JEFFERSON CITY, Mo. (AP) -- The Missouri attorney general's office urged the state Supreme Court on Wednesday to allow enforcement of a state law banning gun possession by intoxicated people.
A Mississippi County judge ruled in 2008 that it was unconstitutional to bar intoxicated people from possessing a gun in their own homes. That ruling tossed out a 2006 case against a southeast Missouri man found unconscious in a chair with a loaded gun after he had threatened to shoot himself -- or make the police do it -- when his wife said she was leaving.
According to court records, John L. Richard, of Benton, threatened to kill himself and then took an unknown amount of morphine and an antidepressant.

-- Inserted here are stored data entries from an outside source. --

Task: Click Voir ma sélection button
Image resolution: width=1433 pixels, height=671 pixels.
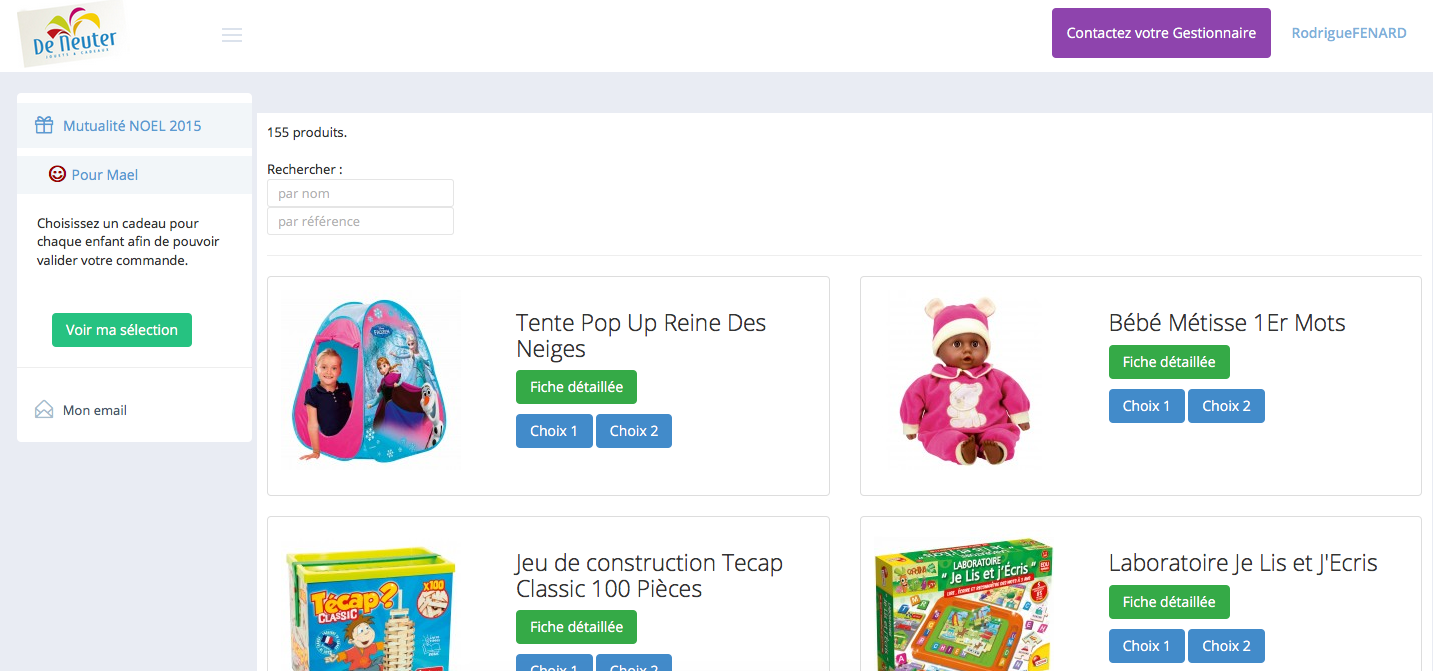Action: point(122,330)
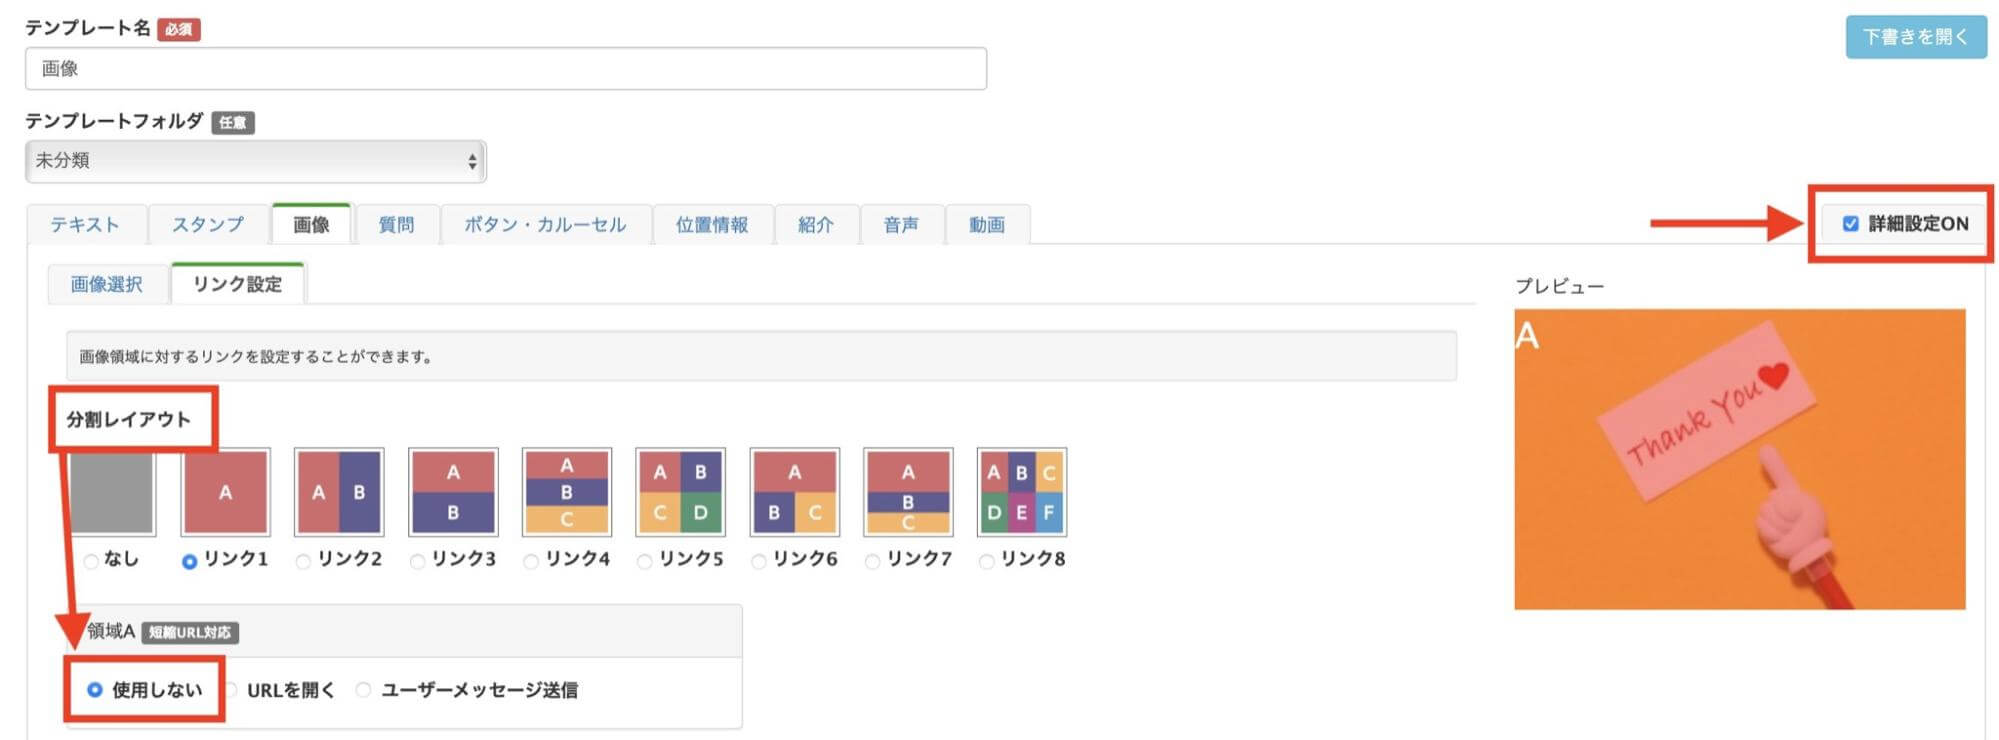Switch to the ボタン・カルーセル tab
The height and width of the screenshot is (740, 1999).
[545, 225]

Richard was charged with a felony for possessing a loaded gun while intoxicated.
Assistant Attorney General Karen Kramer argued Wednesday that the state Supreme Court should allow the case to be prosecuted because the state has a legitimate interest in restricting guns from intoxicated people to protect public safety.

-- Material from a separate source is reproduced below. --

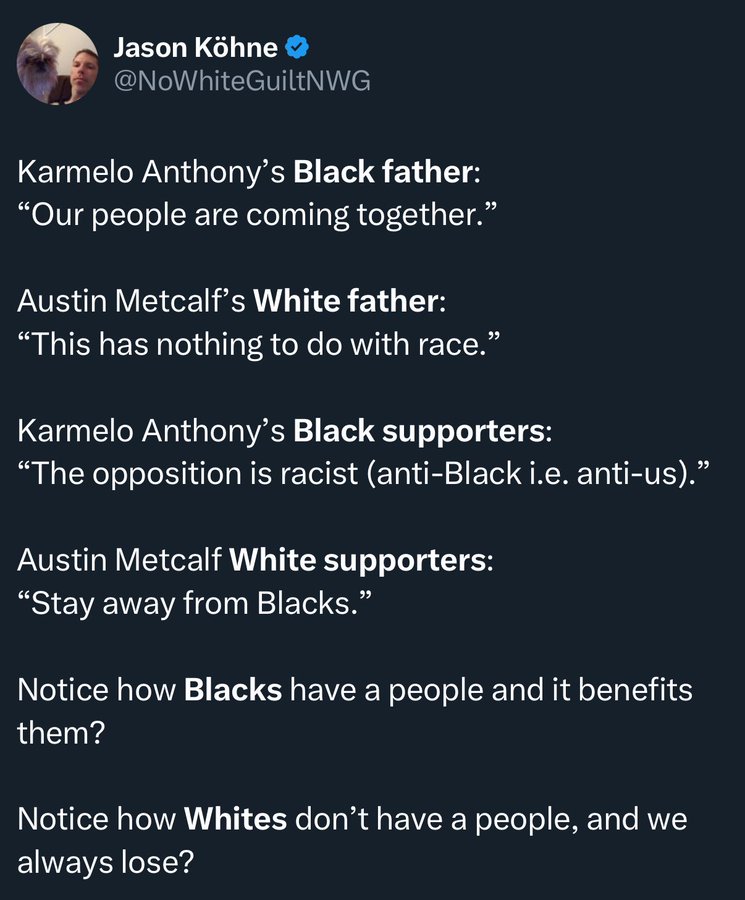Image resolution: width=745 pixels, height=900 pixels.
Task: Click the "Our people are coming together." quote
Action: click(256, 215)
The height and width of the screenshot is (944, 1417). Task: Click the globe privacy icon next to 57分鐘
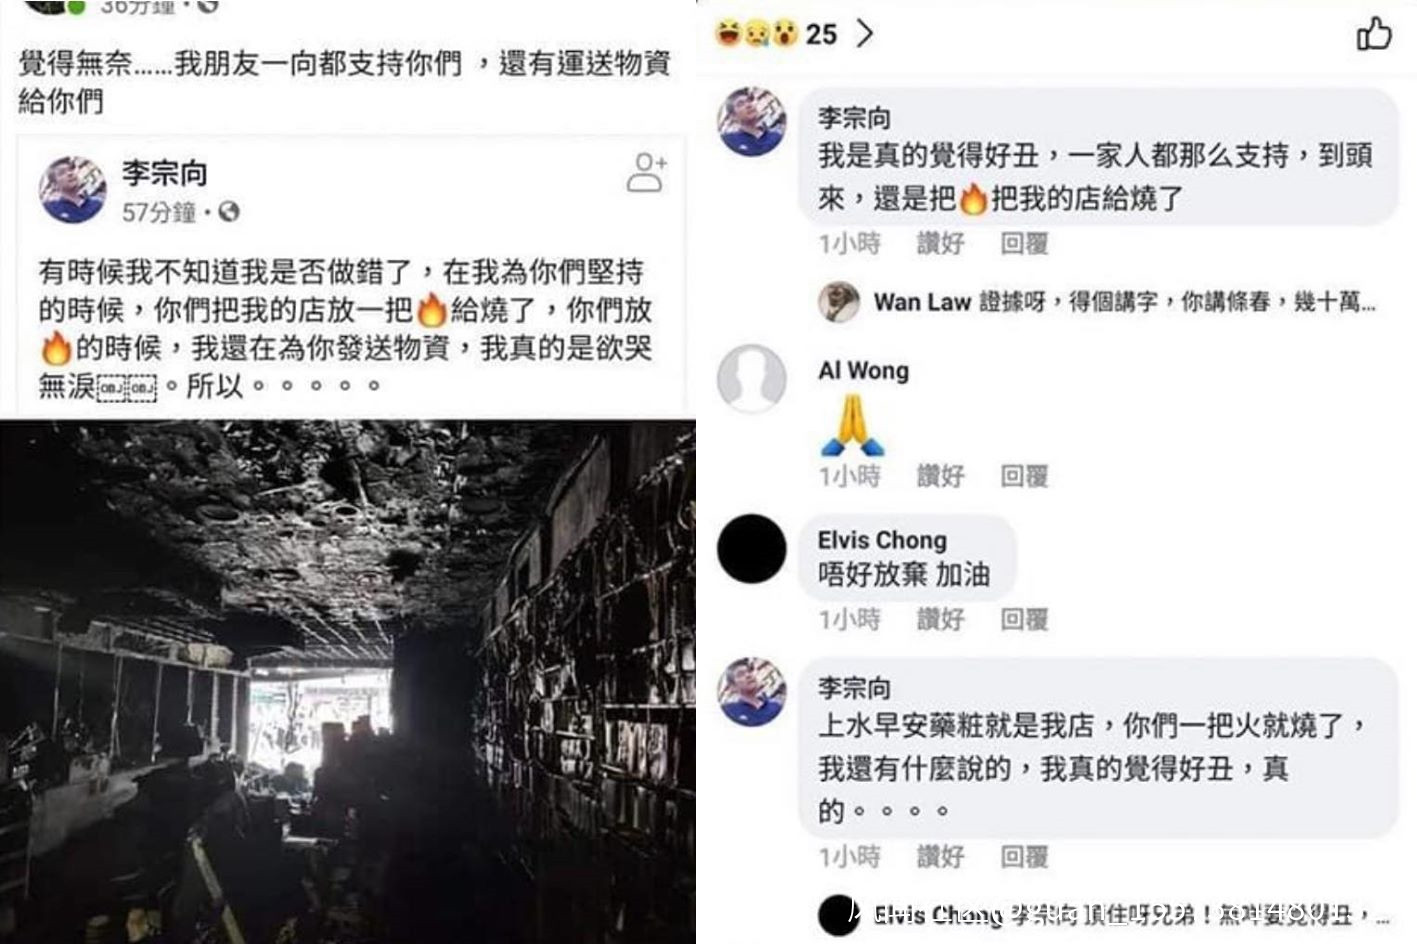coord(229,212)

Craig Johnston, a public defender who represented Richard before the Supreme Court, said the intoxication ban is too broad and threatens to criminalize legal behavior. He said the law also creates questions about whether intoxicated people could be prosecuted for picking up a gun when they mistakenly believed they needed to defend themselves, such as after hearing a noise in their house.
"A gun owner has a right to take prescribed medications in their house with the gun readily accessible," Johnston said. "It does no good to defend yourself if the gun is not readily accessible."
The state law at issue makes it illegal to possess or discharge a gun while intoxicated. There are exceptions for transporting unloaded guns or when the firearm is needed for self defense. Violations are a misdemeanor, but because Richard's gun was loaded, the charge was elevated to a felony carrying a sentence of up to four years in prison. The charge was dismissed before trial.
Johnston argued that the law could threaten the ability of gun owners to simply drink alcohol or take prescription medications.
Missouri generally only allows arguments about hypothetical situations in cases focusing on First Amendment protections. But Johnston said gun rights are fundamental, too.
Kramer said gun rights should not be prioritized as highly as First Amendment protections.
"The right to speak, the right to have thoughts and express opinions, the right to associate with other human beings, the right to practice a religion or not practice a religion as the case may be -- there are inherent to being human," he said. "The possession of firearms, while it's an important right and a constitutional one, it is not inherent to actual human behavior."
Judges Mary Russell and Laura Denvir Stith each pointed to examples where there seemed to be legitimate reason for a law banning intoxicated people from carrying guns. Russell used the example of an impaired person coming into the courtroom with a gun, and Stith offered a house party.
"Probably holding a gun intoxicated in the middle of a party is somewhat dangerous," Stith said.
The Supreme Court generally takes weeks or months to rule on cases it hears.